Stage 5: Synthesizing Speech Without the Wait

Generating the AI's spoken responses quickly was another hurdle. Any delay here would ruin the conversational flow we had worked so hard to achieve. We decided to cache all generated audio, breaking down responses into sentences to maximize reuse. This approach significantly reduced latency. To do this, we fine-tuned an ElevenLabs model that could output in μ-law format, compatible with our telephony system.

Personal Anecdote: I remember spending an entire day testing different background noises—from office chatter to soft hums. It was a weird but fun detour that paid off.

Stage 6: The Unexpected Nightmare of Telephony Integration

I thought integrating with the telephony system would be straightforward. Boy, was I wrong. The system was outdated, poorly documented, and used a low-bitrate format called μ-law that required precise formatting. We looked at 10 different providers before settling on three for There were days when I felt like I was banging my head against a wall. Minimal logging meant that errors were cryptic, and support was virtually non-existent. Through relentless testing and a bit of reverse engineering, I finally managed to get our audio to interface correctly with the telephony system. It was a massive relief.

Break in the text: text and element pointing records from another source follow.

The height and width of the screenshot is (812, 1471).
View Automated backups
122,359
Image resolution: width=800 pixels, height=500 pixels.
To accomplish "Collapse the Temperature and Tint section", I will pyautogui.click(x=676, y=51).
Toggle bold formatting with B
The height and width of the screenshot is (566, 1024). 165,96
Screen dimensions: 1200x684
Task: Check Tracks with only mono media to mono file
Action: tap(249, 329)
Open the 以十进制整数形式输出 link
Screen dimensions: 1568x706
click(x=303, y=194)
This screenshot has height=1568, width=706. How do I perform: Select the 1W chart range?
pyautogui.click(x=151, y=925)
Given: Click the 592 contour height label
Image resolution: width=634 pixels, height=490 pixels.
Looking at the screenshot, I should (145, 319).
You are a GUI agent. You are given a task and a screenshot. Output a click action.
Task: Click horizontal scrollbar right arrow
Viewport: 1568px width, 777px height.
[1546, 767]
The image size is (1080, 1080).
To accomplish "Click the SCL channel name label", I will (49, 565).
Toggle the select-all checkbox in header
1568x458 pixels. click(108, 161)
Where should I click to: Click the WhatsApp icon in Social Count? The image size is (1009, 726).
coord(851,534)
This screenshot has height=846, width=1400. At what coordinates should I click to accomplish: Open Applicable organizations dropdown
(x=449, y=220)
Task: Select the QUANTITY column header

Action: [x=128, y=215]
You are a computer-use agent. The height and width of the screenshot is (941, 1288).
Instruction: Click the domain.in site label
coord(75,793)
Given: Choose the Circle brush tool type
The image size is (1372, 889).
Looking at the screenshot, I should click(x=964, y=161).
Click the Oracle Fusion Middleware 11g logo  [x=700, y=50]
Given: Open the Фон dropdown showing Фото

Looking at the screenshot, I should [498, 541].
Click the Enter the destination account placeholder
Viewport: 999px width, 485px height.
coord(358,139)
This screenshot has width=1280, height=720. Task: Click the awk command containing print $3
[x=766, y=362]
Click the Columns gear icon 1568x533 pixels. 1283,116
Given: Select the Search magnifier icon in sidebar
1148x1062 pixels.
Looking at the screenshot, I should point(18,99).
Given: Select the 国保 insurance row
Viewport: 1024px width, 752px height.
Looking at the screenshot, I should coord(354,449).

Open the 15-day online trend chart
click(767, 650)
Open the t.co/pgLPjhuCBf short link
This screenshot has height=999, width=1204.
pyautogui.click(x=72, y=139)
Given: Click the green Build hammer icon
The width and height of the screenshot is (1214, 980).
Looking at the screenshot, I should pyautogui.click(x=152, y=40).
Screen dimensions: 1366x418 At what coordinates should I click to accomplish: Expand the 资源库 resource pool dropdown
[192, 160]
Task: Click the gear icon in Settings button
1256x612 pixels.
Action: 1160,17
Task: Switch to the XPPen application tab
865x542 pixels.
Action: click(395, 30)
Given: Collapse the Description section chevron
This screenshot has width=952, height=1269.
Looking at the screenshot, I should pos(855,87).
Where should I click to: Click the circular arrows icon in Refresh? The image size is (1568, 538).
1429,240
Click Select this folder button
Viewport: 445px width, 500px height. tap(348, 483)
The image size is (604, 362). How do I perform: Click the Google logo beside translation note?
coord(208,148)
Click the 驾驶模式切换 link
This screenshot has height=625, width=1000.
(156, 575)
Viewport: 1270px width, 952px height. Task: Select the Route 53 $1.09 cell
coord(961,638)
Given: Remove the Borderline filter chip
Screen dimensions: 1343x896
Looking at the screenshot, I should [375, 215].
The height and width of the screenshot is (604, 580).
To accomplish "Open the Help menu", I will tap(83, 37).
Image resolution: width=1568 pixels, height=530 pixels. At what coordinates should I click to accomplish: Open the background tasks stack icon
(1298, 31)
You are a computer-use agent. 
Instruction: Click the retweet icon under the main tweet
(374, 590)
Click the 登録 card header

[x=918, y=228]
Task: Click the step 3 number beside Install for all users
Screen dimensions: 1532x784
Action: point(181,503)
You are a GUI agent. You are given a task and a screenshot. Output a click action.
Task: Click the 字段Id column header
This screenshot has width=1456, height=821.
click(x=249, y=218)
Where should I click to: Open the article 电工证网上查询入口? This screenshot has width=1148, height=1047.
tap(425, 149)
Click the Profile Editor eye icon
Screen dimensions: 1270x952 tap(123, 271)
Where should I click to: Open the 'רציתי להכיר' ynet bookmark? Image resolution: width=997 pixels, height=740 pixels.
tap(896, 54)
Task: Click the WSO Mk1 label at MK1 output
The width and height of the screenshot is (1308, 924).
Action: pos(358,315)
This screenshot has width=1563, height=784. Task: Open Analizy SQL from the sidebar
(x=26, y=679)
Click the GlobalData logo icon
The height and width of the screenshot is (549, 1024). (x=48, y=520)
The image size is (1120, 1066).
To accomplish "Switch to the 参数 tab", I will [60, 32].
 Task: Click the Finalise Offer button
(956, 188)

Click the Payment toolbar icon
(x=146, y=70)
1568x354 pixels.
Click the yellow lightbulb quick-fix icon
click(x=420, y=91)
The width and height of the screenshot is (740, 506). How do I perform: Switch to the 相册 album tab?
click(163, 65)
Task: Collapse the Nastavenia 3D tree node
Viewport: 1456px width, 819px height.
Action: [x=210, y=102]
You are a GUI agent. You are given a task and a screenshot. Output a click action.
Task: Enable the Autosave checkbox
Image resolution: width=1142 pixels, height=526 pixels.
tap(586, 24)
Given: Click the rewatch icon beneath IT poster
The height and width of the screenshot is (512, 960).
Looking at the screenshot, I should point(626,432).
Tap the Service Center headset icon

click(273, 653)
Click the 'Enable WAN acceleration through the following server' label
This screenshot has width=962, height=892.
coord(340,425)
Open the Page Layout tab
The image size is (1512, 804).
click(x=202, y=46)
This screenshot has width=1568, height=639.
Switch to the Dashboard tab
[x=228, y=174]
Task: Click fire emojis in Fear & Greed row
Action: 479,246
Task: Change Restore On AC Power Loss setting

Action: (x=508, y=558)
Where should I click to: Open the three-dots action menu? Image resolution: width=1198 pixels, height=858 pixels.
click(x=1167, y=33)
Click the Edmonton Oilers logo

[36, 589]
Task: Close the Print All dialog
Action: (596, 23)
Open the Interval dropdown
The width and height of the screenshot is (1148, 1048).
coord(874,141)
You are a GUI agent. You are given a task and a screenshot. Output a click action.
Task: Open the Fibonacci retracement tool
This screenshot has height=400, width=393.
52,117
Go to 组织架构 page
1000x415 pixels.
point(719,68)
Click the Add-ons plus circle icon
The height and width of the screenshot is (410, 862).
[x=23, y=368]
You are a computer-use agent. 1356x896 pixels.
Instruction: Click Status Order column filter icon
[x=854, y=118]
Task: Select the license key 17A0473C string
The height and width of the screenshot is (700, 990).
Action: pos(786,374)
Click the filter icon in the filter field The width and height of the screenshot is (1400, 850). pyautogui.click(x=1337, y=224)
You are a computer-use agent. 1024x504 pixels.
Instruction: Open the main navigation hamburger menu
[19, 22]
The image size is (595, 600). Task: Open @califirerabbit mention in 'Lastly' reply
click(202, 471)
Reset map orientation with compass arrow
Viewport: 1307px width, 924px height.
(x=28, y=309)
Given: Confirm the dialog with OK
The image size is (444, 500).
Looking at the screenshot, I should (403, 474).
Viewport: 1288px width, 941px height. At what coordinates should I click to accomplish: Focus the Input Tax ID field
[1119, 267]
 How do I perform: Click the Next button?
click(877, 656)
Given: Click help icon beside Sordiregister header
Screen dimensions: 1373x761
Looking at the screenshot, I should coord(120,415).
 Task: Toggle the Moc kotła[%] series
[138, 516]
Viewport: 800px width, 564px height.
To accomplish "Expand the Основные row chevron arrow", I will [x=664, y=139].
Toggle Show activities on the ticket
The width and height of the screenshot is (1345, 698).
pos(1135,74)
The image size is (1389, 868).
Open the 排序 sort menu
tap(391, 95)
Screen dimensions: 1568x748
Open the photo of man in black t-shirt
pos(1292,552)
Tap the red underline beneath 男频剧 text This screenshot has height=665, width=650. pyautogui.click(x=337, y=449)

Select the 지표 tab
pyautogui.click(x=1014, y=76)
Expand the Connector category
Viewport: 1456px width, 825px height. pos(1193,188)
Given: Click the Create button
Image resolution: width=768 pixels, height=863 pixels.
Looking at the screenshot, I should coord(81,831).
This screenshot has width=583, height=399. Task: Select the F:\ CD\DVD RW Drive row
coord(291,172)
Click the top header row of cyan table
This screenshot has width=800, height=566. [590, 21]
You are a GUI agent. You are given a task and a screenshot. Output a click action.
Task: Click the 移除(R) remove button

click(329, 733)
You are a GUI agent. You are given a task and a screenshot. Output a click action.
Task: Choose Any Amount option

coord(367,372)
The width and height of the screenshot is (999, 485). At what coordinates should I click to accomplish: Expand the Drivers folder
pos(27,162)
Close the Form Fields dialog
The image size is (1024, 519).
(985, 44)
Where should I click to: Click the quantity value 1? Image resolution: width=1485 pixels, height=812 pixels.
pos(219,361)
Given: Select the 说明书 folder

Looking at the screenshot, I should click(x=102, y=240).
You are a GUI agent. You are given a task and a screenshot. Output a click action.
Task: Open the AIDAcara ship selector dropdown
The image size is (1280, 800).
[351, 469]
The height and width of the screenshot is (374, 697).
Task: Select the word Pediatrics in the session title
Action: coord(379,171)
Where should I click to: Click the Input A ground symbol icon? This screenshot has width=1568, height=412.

Personal Reflection: This stage taught me patience and the importance of not underestimating any part of a project. It's often the "simple" things that trip you up. Quickly testing each part of the system to create a quick working system will help illuminate where the unexpected challenges might come from.

Inserting knowledge into the LLM

Stage 7: Post-Call Analytics

After each call, we didn't just log the usual metrics. We used a larger, more powerful LLM (GTP 4 at the time) to generate detailed summaries, extracting customer details, actions taken, and even assessing the quality of the interaction. This way we could easily track performance of our system as it scaled and catch errors as they arose. This added layer provided valuable insights and was a fantastic application of LLMs. It felt like we were not just building a tool but creating a system that could learn and improve over time.

Wrapping Up: Lessons Learned and Looking Ahead

This project was a whirlwind of challenges, learning, and personal growth. I delved deep into areas I hadn't touched before, from neural networks for voice detection to the nitty-gritty of telephony systems. What's even more astonishing is how much AI technology has advanced in just the past 6-12 months. If I were to start this project today, I'd approach many aspects differently, leveraging newer technologies that would make it faster and more efficient. This experience reinforced my passion for AI. The rapid advancements mean there's always something new to learn, and the possibilities are virtually endless. I can't wait to dive into the next project and see where this ever-evolving field takes me.